No, religion and I were distant relatives. I was raised in the Catholic Church, but we moved when the parishioners complained about the campfire. From there I went straight to hell -- public schools.Austin schools, contrary to rumors propagated by heathen Zoroastrians, are full of prayer (Dear God, don't let Eddie Lumbago, the guy with one eye and a fashionably shaven head kill me.) My personal prayer was answered and I graduated.
In college, I prayed that I wouldn't graduate and that my parents would keep the checks a-coming. God failed me. After six years, 30 gallons of trash can punch, 873 pizzas, 247.5 cases of beer, and three blackouts (or so I'm told), I was the proud owner of a fine looking piece of paper. My dark night of the soul had finally arrived.I was told to go forth wearing suit and tie and get thyself a job.
What tiny splatter of faith I had amassed was severely shaken. Wasn't this kind of like what those religious guys on bicycles did while sweating Rorschach inkblots of the fat Elvis onto their short-sleevedwhite shirts? Under duress and still recovering from that college hangover, I moved to small-town Texas, found semi- gainful employment and realized I was surely a sinner. A few years dating a Baptist believer from Baylor (sinning is BAD, BAD; let's do it again) offered little relief.
So I moved back to Austin and tried to make sense of it all. Was God dead? Was there really such thing as original sin? Which is better, pizza or Chinese food? (Mexican food, of course, damned non- believer!) Is God really a right-winger as Jack Chambers, Austin's misshapen Rush Limbaugh in training would have us believe?
Why, chicken have wings, I thought. I'm not a chicken (beak, teak teak). I'm a human being, or reasonable facsimile of. I tried flapping my arms loudly, but accomplished little more than drawing a crowd to the grocery store (Aisle 5: catnip, catsup, cobalt) and being healed by Eddie Lumbago, who had grown up to have his own ACTV show, ``An Eye On God,'' and was coincidentally shopping for a blessed six-pack.
Dejected and dazed, I wandered down Aisle 7 (tobacco, toys, terra cotta) and saw Him. The answer was hidden in the name. How had I missed it? Slin-ky. I had found the key to Slin, ur, sin.
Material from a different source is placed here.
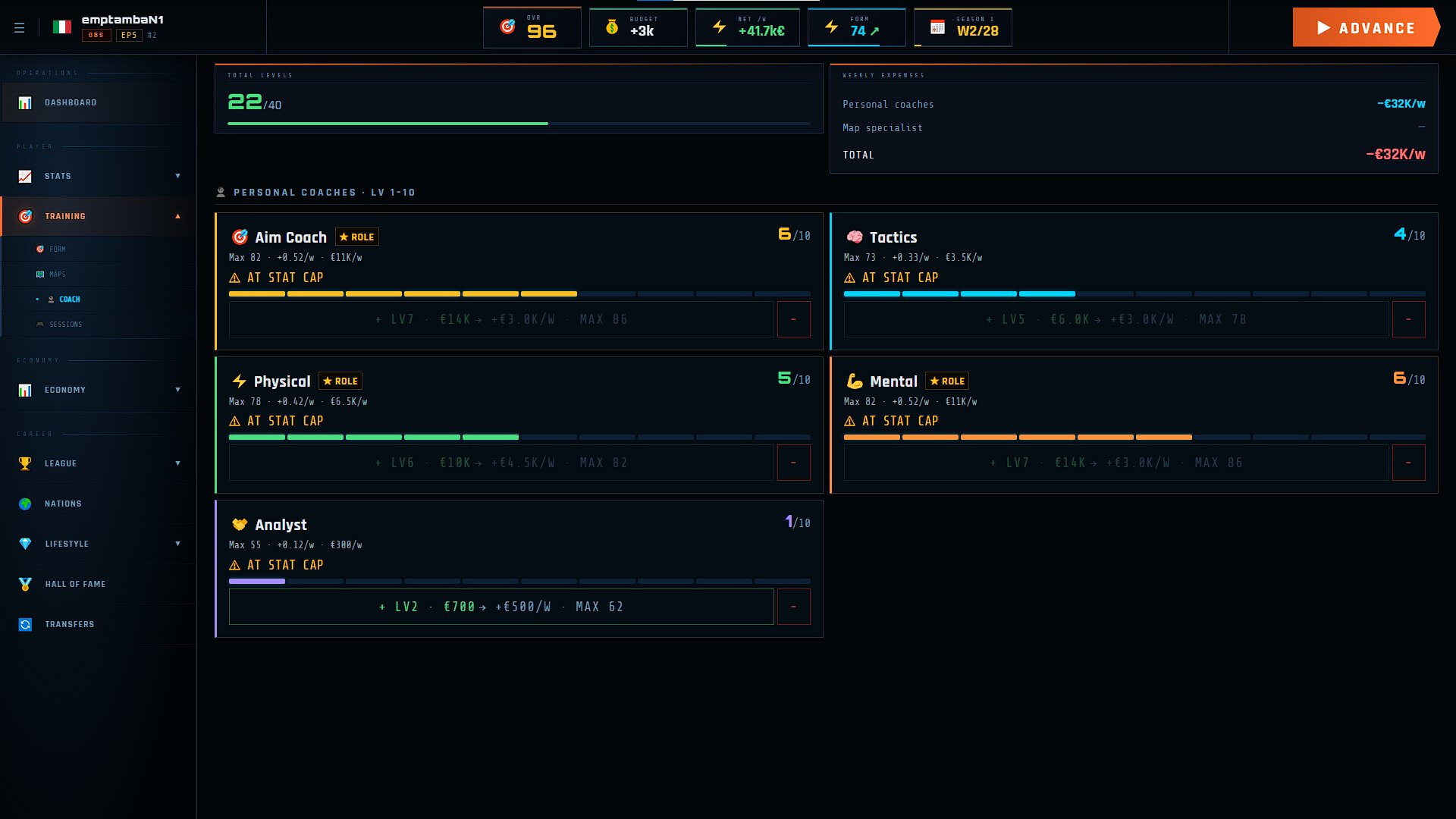Click the League trophy icon

25,463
There was no denying it. I had rediscovered a secret every four-year-old knows instinctively. As long as there are stairs, Slinky will go down them. Slinky is eternal.
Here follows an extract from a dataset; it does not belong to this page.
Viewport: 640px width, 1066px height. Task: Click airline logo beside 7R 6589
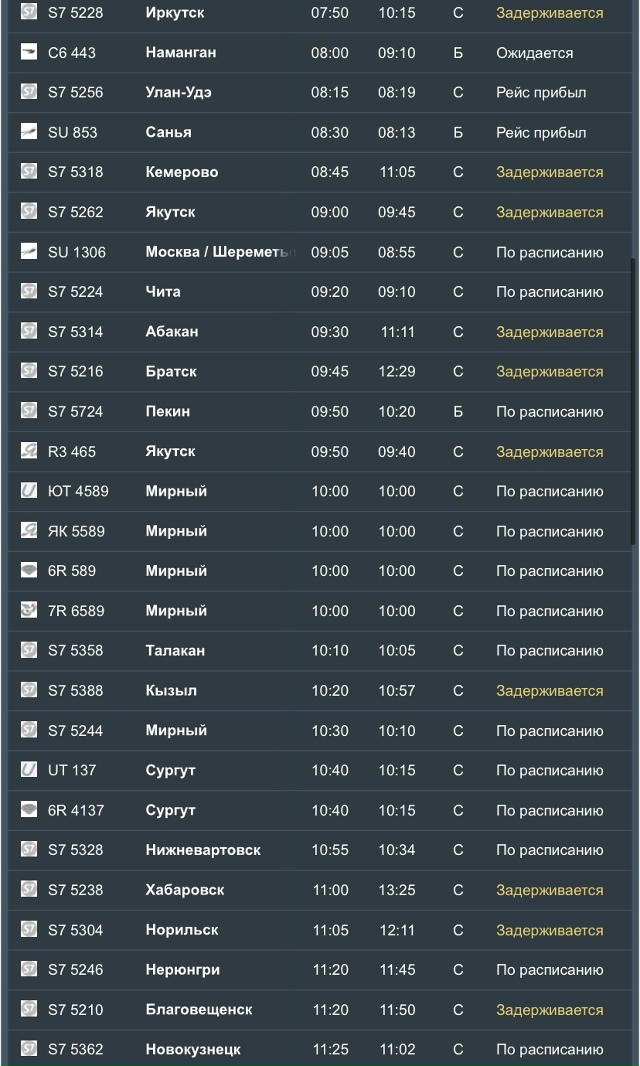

I fell to the linoleum in awe. I quickly wiped the awe off and examined him more closely. Oh, He had changed a bit from my childhood dabblings in the coiled arts. He had left the metal age behind and, verily, He was plastic. This change I accepted as part of the grand design. Slinky understood plastic allowed Him to be one color when seen from one side, and a separate color from the other. Desegregation! We are the world!
Then I began to wonder. Why is the word of Slinky not ringing through the streets and churches of the world? Where were the priests? The nuns wearing slinky Slinky outfits? Did they not know that the universe itself is coiled like a giant Slinky? Certainly the wisdom of the ages can be summed up thus: a Slinky stretched to its limits is but a wire. As are we all.
Ah, but in a moment of enlightenment I realized His servants had been under my nose the whole time (ahhhh-choo). The true believers were disguised as parents hosting birthday parties for little boys and girls with minds clear and ready for the Truth. And, most ingenious of all, followers were posing as credit card salesmen who doled out the sacred ``toys'' for merely completing a credit ``application.
''Since that day my tie hasn't felt as constricting and my job has been at least tolerable. I keep a shrine on my desk and coworkers stop by occasionally to let the Great One undulate between their fingers.The word of His divine coil is spreading quickly, with services scheduled regularly at a toy store near you. Last one there is a Frisbee lover.